* START Stored data *
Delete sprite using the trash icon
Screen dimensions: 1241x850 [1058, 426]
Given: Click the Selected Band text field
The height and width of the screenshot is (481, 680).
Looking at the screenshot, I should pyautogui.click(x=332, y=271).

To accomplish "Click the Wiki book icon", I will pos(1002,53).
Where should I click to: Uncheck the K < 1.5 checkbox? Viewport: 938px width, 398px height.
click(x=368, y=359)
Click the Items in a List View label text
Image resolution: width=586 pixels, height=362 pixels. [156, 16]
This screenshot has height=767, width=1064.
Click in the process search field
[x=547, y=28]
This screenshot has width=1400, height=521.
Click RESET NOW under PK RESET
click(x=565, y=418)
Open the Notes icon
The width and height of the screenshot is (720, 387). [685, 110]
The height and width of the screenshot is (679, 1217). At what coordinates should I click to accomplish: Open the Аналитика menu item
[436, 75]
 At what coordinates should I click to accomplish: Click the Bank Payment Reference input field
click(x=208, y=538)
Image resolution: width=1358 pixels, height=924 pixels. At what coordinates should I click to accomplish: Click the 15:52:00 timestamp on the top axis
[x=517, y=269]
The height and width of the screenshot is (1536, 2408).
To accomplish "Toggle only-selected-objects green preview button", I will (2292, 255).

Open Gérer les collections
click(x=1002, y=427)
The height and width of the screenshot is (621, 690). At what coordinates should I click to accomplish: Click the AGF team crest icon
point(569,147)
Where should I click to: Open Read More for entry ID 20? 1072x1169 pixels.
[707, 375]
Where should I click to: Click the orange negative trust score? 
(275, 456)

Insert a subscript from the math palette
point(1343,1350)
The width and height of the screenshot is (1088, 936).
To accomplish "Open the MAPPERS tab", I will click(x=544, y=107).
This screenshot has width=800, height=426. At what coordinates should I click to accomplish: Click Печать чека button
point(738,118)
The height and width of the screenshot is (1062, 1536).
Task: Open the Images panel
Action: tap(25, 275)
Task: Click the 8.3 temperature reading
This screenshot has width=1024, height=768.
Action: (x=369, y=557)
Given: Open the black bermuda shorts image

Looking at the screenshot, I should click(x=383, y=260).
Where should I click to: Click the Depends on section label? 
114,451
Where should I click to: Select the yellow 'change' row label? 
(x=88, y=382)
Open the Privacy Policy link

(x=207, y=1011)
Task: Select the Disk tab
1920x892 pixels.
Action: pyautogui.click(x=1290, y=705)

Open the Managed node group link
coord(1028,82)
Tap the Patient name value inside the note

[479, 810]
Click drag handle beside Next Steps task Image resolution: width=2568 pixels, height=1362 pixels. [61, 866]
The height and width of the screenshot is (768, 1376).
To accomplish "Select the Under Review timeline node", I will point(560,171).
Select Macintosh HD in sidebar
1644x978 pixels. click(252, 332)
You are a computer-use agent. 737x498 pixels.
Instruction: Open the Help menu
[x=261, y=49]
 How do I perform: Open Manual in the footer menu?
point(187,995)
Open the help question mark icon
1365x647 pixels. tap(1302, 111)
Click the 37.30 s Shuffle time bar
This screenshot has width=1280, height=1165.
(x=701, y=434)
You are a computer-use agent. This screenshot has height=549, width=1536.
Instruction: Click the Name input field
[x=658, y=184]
* END Stored data *
# What needs to be done:
Extract every line of the records above and reproduce each one verbatim, in the same order.

# Output of the exercise:
Delete sprite using the trash icon
Screen dimensions: 1241x850 [1058, 426]
Given: Click the Selected Band text field
The height and width of the screenshot is (481, 680).
Looking at the screenshot, I should pyautogui.click(x=332, y=271).

To accomplish "Click the Wiki book icon", I will pos(1002,53).
Where should I click to: Uncheck the K < 1.5 checkbox? Viewport: 938px width, 398px height.
click(x=368, y=359)
Click the Items in a List View label text
Image resolution: width=586 pixels, height=362 pixels. [156, 16]
This screenshot has height=767, width=1064.
Click in the process search field
[x=547, y=28]
This screenshot has width=1400, height=521.
Click RESET NOW under PK RESET
click(x=565, y=418)
Open the Notes icon
The width and height of the screenshot is (720, 387). [685, 110]
The height and width of the screenshot is (679, 1217). At what coordinates should I click to accomplish: Open the Аналитика menu item
[436, 75]
 At what coordinates should I click to accomplish: Click the Bank Payment Reference input field
click(x=208, y=538)
Image resolution: width=1358 pixels, height=924 pixels. At what coordinates should I click to accomplish: Click the 15:52:00 timestamp on the top axis
[x=517, y=269]
The height and width of the screenshot is (1536, 2408).
To accomplish "Toggle only-selected-objects green preview button", I will (2292, 255).

Open Gérer les collections
click(x=1002, y=427)
The height and width of the screenshot is (621, 690). At what coordinates should I click to accomplish: Click the AGF team crest icon
point(569,147)
Where should I click to: Open Read More for entry ID 20? 1072x1169 pixels.
[707, 375]
Where should I click to: Click the orange negative trust score? 
(275, 456)

Insert a subscript from the math palette
point(1343,1350)
The width and height of the screenshot is (1088, 936).
To accomplish "Open the MAPPERS tab", I will click(x=544, y=107).
This screenshot has width=800, height=426. At what coordinates should I click to accomplish: Click Печать чека button
point(738,118)
The height and width of the screenshot is (1062, 1536).
Task: Open the Images panel
Action: tap(25, 275)
Task: Click the 8.3 temperature reading
This screenshot has width=1024, height=768.
Action: (x=369, y=557)
Given: Open the black bermuda shorts image

Looking at the screenshot, I should click(x=383, y=260).
Where should I click to: Click the Depends on section label? 
114,451
Where should I click to: Select the yellow 'change' row label? 
(x=88, y=382)
Open the Privacy Policy link

(x=207, y=1011)
Task: Select the Disk tab
1920x892 pixels.
Action: pyautogui.click(x=1290, y=705)

Open the Managed node group link
coord(1028,82)
Tap the Patient name value inside the note

[479, 810]
Click drag handle beside Next Steps task Image resolution: width=2568 pixels, height=1362 pixels. [61, 866]
The height and width of the screenshot is (768, 1376).
To accomplish "Select the Under Review timeline node", I will point(560,171).
Select Macintosh HD in sidebar
1644x978 pixels. click(252, 332)
You are a computer-use agent. 737x498 pixels.
Instruction: Open the Help menu
[x=261, y=49]
 How do I perform: Open Manual in the footer menu?
point(187,995)
Open the help question mark icon
1365x647 pixels. tap(1302, 111)
Click the 37.30 s Shuffle time bar
This screenshot has width=1280, height=1165.
(x=701, y=434)
You are a computer-use agent. This screenshot has height=549, width=1536.
Instruction: Click the Name input field
[x=658, y=184]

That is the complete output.